Although cupping was little used in Britain in the 20th century, it was still employed on the continent, particularly in rural areas. In her book, ‘Every month was May’, published in 1949, Evelyn Eaton described her treatment for fever and a sore throat in a remote corner of pre-war France by Mère Mercredi. While she was lying prone, stripped to the waist, on a couch, approximately two dozen thick-edged cupping glasses were immersed in hot water. A pinch of cotton was set alight and tossed into one of them that was then up-ended and placed firmly on her back. The flame went out and as it cooled some of her flesh was sucked into the cup. This was repeated several times and the cups left in position for 20 minutes before being removed. The following morning she had recovered from the fever and sore throat, but her back was bruised and painful.

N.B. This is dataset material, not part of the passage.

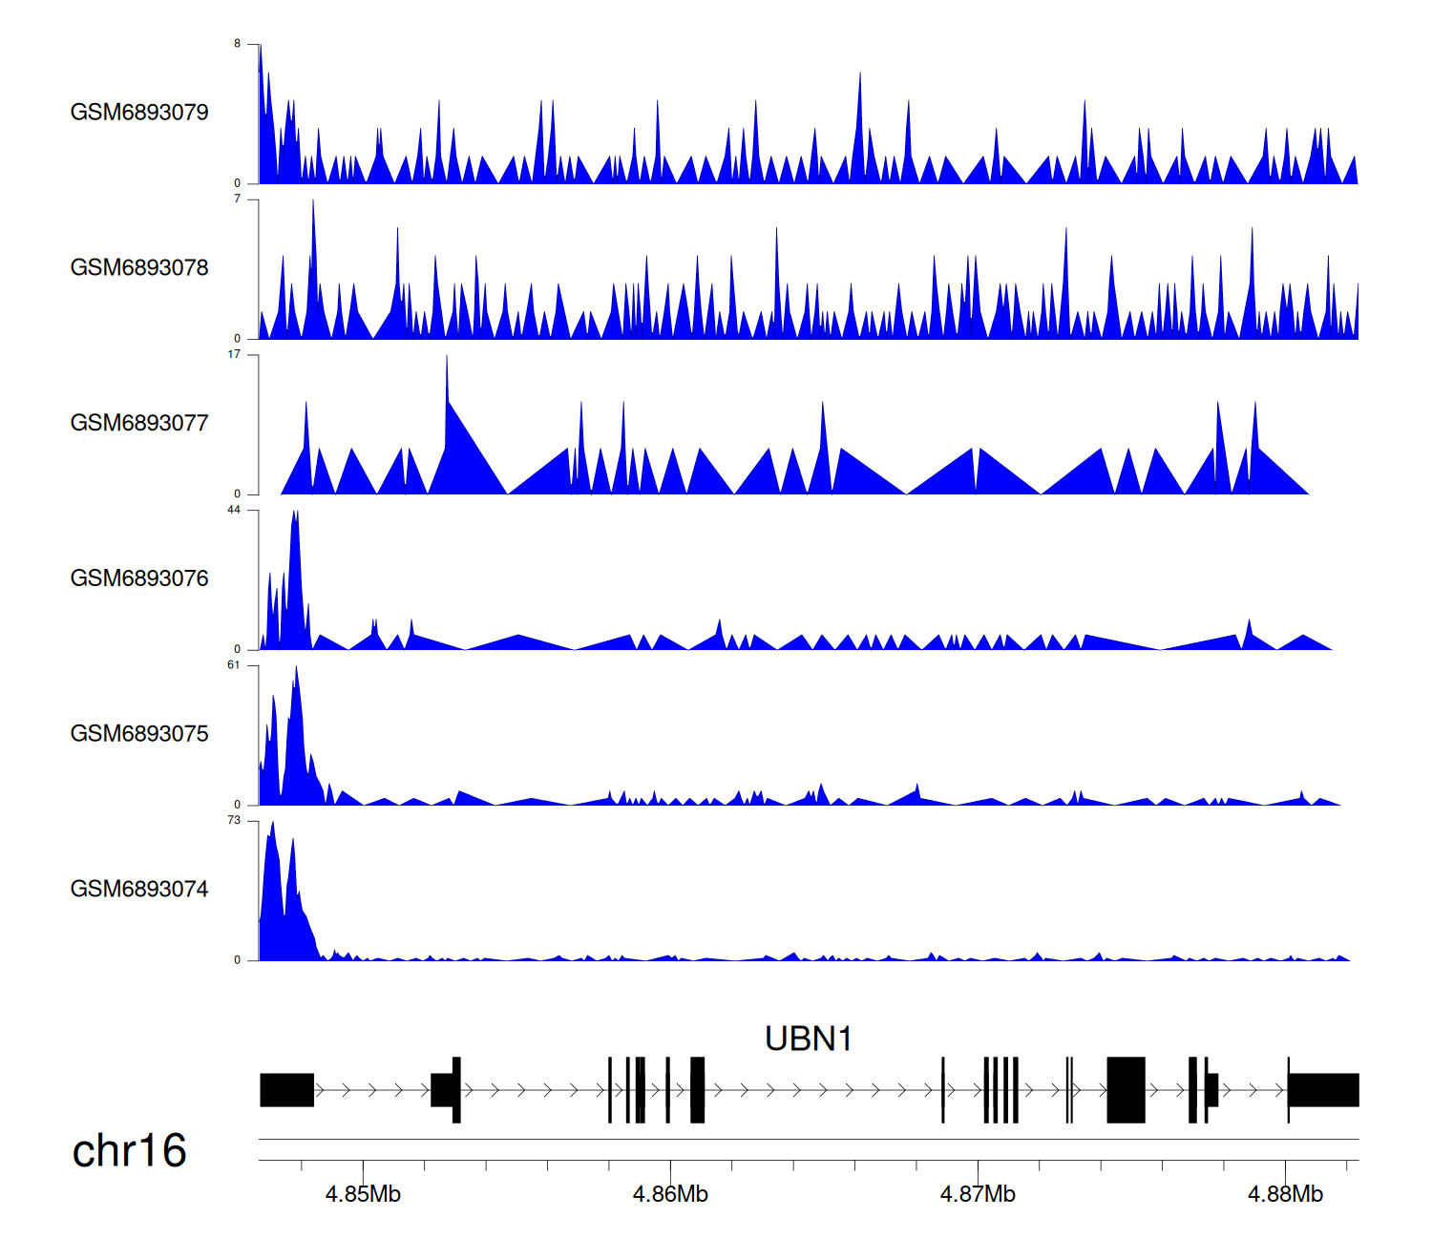The height and width of the screenshot is (1260, 1432).
Task: Select the GSM6893078 track label
Action: click(139, 268)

The clinics that offer this treatment today at costs ranging from £45 to £95 appear to have reverted to early methods. One practitioner warms the cups by dropping a piece of burning paper into each one, and another rubs the inside of the cups with alcohol which she then ignites with a piece of burning cotton wool before applying them. Opinions on whether the treatment is beneficial are mixed, In recent years, we have seen the revival of the use of leeches in microsurgery, and of a number of moribund alternative therapies such as homoeopathy, hydropathy and magnetism. What can we expect in the future? Possibly we may see a return of phrenology, galvanism, moxibustion, issues and setons, perhaps even the use of the pomelling hammer for gout. Will we once more be able to buy magnetic corsets or electric suspensory bandages? Maybe the Carbolic Smoke Ball or Dr Carter Moffat’s Ammoniaphone will be marketed again. I await the future with interest and a certain degree of trepidation.